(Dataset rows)
==================================================

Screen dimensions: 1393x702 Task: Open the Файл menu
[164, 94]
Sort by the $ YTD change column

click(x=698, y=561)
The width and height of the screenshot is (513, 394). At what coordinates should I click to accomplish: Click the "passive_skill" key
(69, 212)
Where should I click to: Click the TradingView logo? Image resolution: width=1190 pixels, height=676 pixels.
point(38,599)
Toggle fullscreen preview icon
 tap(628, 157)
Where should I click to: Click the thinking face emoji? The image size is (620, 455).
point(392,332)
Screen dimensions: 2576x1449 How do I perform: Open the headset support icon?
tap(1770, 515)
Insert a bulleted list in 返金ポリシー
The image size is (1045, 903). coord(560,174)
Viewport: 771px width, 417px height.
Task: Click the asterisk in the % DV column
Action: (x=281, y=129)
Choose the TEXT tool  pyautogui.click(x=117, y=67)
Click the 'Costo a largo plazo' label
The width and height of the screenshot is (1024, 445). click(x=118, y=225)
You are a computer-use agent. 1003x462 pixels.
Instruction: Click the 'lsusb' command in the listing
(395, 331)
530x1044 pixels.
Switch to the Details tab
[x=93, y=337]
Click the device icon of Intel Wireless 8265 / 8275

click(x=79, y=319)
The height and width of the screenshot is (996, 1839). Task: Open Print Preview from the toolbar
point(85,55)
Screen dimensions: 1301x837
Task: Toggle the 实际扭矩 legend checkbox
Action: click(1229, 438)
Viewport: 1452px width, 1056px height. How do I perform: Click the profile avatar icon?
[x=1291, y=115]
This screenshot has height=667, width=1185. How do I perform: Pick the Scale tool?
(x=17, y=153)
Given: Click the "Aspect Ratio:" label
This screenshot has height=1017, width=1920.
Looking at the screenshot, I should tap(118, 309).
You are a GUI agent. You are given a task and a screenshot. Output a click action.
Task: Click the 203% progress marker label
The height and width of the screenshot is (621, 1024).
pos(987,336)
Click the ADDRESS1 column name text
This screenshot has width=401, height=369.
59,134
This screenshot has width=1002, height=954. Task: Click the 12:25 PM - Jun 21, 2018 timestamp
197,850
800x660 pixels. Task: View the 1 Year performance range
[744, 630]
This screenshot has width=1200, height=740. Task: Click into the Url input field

==================================================

• **What is being asked**
Retype every row above character for character, with no changes.

• **Task result**
Screen dimensions: 1393x702 Task: Open the Файл menu
[164, 94]
Sort by the $ YTD change column

click(x=698, y=561)
The width and height of the screenshot is (513, 394). At what coordinates should I click to accomplish: Click the "passive_skill" key
(69, 212)
Where should I click to: Click the TradingView logo? Image resolution: width=1190 pixels, height=676 pixels.
point(38,599)
Toggle fullscreen preview icon
 tap(628, 157)
Where should I click to: Click the thinking face emoji? The image size is (620, 455).
point(392,332)
Screen dimensions: 2576x1449 How do I perform: Open the headset support icon?
tap(1770, 515)
Insert a bulleted list in 返金ポリシー
The image size is (1045, 903). coord(560,174)
Viewport: 771px width, 417px height.
Task: Click the asterisk in the % DV column
Action: (x=281, y=129)
Choose the TEXT tool  pyautogui.click(x=117, y=67)
Click the 'Costo a largo plazo' label
The width and height of the screenshot is (1024, 445). click(x=118, y=225)
You are a computer-use agent. 1003x462 pixels.
Instruction: Click the 'lsusb' command in the listing
(395, 331)
530x1044 pixels.
Switch to the Details tab
[x=93, y=337]
Click the device icon of Intel Wireless 8265 / 8275

click(x=79, y=319)
The height and width of the screenshot is (996, 1839). Task: Open Print Preview from the toolbar
point(85,55)
Screen dimensions: 1301x837
Task: Toggle the 实际扭矩 legend checkbox
Action: click(1229, 438)
Viewport: 1452px width, 1056px height. How do I perform: Click the profile avatar icon?
[x=1291, y=115]
This screenshot has height=667, width=1185. How do I perform: Pick the Scale tool?
(x=17, y=153)
Given: Click the "Aspect Ratio:" label
This screenshot has height=1017, width=1920.
Looking at the screenshot, I should tap(118, 309).
You are a GUI agent. You are given a task and a screenshot. Output a click action.
Task: Click the 203% progress marker label
The height and width of the screenshot is (621, 1024).
pos(987,336)
Click the ADDRESS1 column name text
This screenshot has width=401, height=369.
59,134
This screenshot has width=1002, height=954. Task: Click the 12:25 PM - Jun 21, 2018 timestamp
197,850
800x660 pixels. Task: View the 1 Year performance range
[744, 630]
This screenshot has width=1200, height=740. Task: Click into the Url input field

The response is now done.